-- Work instructions --
Count the lines in the material below that contain the word "agent". Reply with the number alone.
── Dataset records
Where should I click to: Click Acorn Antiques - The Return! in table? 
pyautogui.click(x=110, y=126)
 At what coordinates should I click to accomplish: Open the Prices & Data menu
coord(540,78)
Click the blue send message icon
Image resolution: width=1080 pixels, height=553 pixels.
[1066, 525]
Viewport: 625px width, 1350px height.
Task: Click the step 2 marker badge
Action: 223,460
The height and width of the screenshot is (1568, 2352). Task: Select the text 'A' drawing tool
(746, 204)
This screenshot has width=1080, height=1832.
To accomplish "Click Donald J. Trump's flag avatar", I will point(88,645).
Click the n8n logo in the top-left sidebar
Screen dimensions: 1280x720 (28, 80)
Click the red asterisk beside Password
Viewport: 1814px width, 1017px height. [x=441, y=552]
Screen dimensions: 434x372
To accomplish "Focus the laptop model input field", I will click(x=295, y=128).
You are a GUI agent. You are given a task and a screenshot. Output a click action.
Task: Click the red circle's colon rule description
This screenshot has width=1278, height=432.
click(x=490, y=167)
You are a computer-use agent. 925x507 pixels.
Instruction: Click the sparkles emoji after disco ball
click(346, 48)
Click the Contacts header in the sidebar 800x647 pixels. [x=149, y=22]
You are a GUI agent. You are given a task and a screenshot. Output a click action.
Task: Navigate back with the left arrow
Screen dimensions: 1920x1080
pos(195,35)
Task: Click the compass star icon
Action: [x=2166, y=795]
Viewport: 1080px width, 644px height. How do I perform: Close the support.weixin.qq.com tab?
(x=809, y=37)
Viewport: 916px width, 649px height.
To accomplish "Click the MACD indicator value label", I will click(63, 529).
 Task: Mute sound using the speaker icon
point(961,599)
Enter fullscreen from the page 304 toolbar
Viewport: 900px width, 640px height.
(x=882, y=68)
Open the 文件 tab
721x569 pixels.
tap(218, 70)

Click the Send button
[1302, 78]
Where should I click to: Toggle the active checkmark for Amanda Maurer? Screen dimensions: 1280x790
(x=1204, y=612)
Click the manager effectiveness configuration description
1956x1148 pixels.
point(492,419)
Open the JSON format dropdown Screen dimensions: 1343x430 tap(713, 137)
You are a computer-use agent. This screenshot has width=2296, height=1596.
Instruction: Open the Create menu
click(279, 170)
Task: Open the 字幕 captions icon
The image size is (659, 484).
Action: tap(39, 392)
────
-- Complete response --
4